Copy in full each line of the records below that contains the string "label". Case matters.

## start DATASET CONTENT

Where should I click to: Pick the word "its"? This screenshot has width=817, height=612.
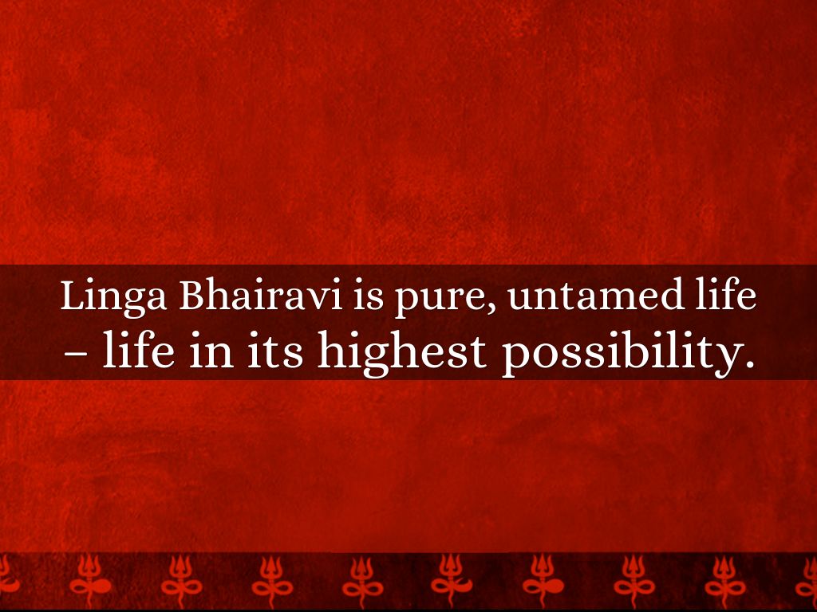275,351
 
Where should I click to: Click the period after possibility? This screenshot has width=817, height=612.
748,363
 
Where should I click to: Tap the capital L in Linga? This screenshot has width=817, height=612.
73,296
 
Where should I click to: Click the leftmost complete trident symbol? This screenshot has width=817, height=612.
89,580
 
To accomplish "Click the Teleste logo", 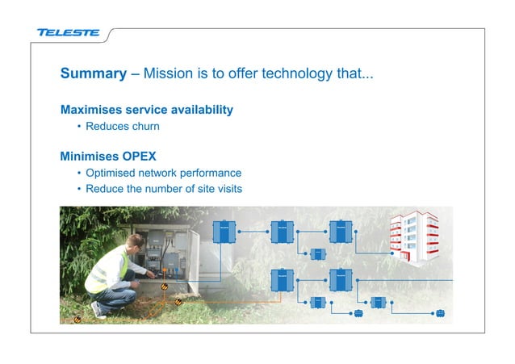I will pos(68,33).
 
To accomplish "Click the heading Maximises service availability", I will pos(147,109).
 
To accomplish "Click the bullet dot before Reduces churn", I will pos(78,127).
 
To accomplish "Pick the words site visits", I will pos(218,189).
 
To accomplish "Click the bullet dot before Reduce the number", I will pos(78,190).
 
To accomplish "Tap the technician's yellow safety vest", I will pos(108,270).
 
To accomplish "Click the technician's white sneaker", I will pos(98,309).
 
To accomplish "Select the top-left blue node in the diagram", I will pos(222,231).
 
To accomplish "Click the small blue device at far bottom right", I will pos(440,315).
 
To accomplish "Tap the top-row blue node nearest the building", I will pos(340,231).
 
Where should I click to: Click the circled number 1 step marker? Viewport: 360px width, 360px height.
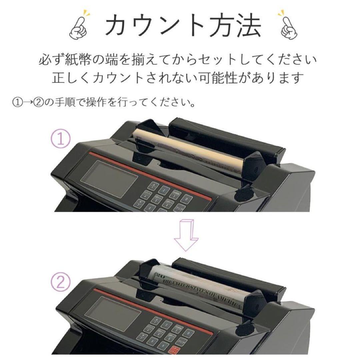click(x=60, y=140)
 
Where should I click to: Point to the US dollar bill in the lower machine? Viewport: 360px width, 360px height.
click(x=200, y=288)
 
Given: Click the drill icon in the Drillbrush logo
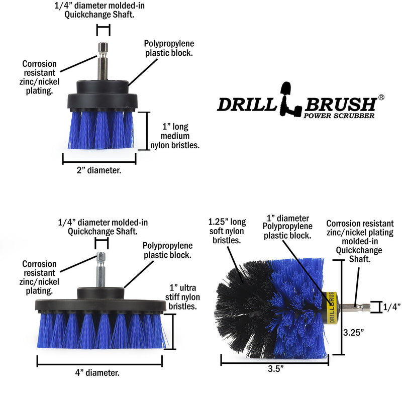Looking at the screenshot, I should [x=291, y=98].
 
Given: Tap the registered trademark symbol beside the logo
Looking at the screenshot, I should [x=381, y=97].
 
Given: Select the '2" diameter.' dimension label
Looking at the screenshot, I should [x=99, y=170].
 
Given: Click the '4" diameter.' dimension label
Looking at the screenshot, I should [x=99, y=373].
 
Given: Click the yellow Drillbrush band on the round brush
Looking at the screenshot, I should [x=332, y=306].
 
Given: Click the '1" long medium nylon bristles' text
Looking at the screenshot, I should [x=175, y=136].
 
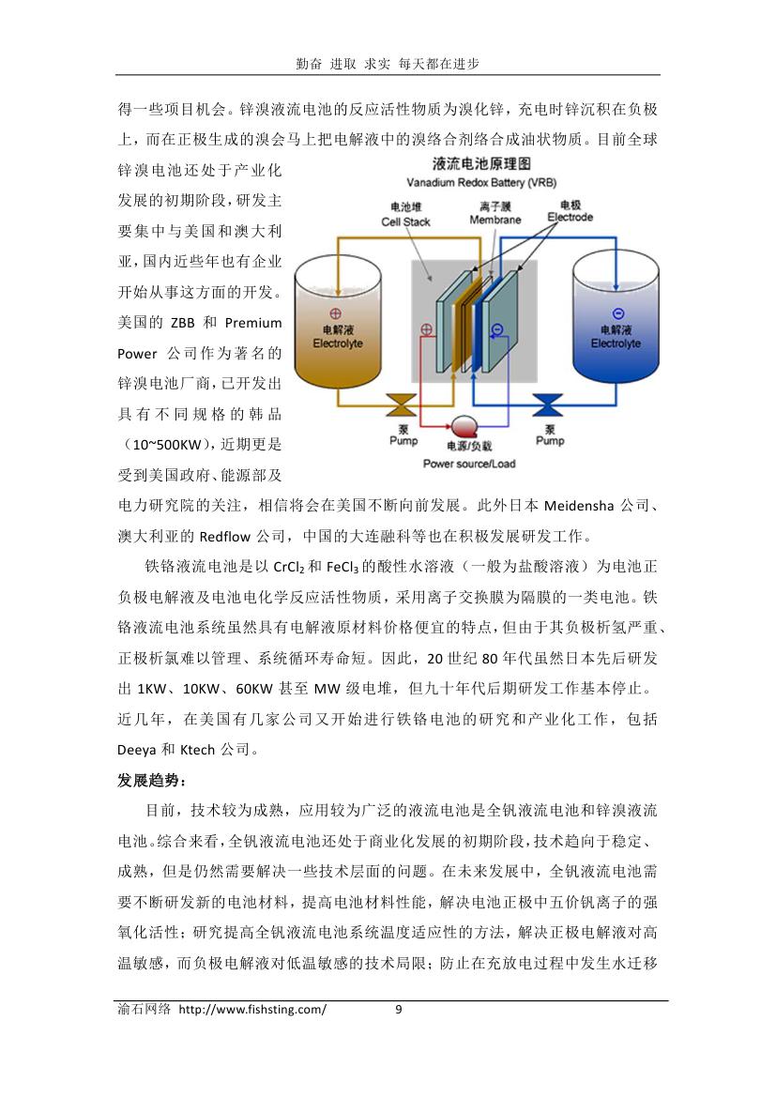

## end DATASET CONTENT

▸ **ANSWER IN FULL**
Given: Select the '2" diameter.' dimension label
Given: Click the '4" diameter.' dimension label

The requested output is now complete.